Can't login in after upgrading to rev. 21486
|Resolution:||Cant reproduce||Affected version:|
I previously enabled 2fa with Google Authenticator and it worked smoothly.
After upgrading to rev.21486 I can no longer log in with the ga generated code.
The error message is "Invalid or outdated code".
How can I get rid of this?
Is there a way to disable 2fa without logging into Redmine?
I cannot reproduce the issue for now.
You can forcefully disable two-factor authentication if you can access the console of your Redmine server. Please follow the steps below:
Go go the installation directory of Redmine and start a Rails console.
cd path/to/redmine bin/rails c -e production
Enter the following lines in the Rails console. The example below disables two-factor authentication for the user 'jsmith'.
user = User.find_by(login: 'jsmith') require 'redmine/twofa/base' twofa = Redmine::Twofa::Base.new(user) twofa.destroy_pairing_without_verify! exit
#2 Updated by ChunChang Lo 9 months ago
- File 2022-03-21_20-22-07.png added
The code snippet works.
After disabling 2fa authentication for my account, it ask me to set it up again.
(I enabled this option for administrators when I tried to translate label_required_administrators, see #36606).
After I scanned the QR code in Google Authenticator and enter code shown in GA, it won't accept the code.
So, it seems that I need to disable this setting too.
Thanks in advance.
#3 Updated by ChunChang Lo 9 months ago
I figured it out.
$ mysql -u myredmineuser -p
Enter password: myredminepassword
MariaDB [(none)]> use redmine
MariaDB [redmine]> update settings set value = 0 where name = 'twofa';
I can login to my Redmine site again. :)
It is very strange that the 2fa setting page won't accept any code from Google Authenticator & Authy.
#5 Updated by ChunChang Lo 9 months ago
Go MAEDA wrote:
Are the clocks of your devices correct?
yes, the system time (iphone & pc) is the same. (ntp to the same timezone, Taipei UTC+8).
just tried again, and both google authenticator & authy are failed (the 2fa settings page doesn't accept codes from the app).
the error message is the same as '2022-03-21_20-22-07.png'.
BTW, the redmine server uses UTC & all admin accounts uses Taipei UTC+8 in the account's preferences.
#8 Updated by Jan Catrysse 5 months ago
It seems I have the same issue, I am on 4.2.3-stable.
I never had any issues, and now it seems people cannot longer activate 2FA: Code is invalid or outdated.
I observe it DOES work when 2FA is optional and users are using the account settings.

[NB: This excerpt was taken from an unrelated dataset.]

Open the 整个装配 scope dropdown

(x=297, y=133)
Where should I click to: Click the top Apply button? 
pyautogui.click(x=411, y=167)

If 2FA is required, and users get the forced 2FA prompt, it doesn't work.
I also notice, it does seem to work on my test environment (other servers, same Redmine version). ROTP gem is 6.2.0, other gems are the same version.
Both servers are on CEST and time synced. (Could DST play a role? We activated most accounts before summer time)
Could someone point me in a direction?
#9 Updated by Jan Catrysse 5 months ago
The behavior on production seems to be the same for manual or forced 2FA activation.
This morning, multiple users were unable to activate 2FA, and now it only blocks from time to time.
This resembles a time sync issue... but all devices / servers are synchronized perfectly. Timezone is CEST (Belgium)
I tried again on my test environment, same behavior. The code is not working from time to time... but independently of the moment I use the code (beginning, middle or end of the 30 second timeframe)
Could this be a Google Authenticator issue?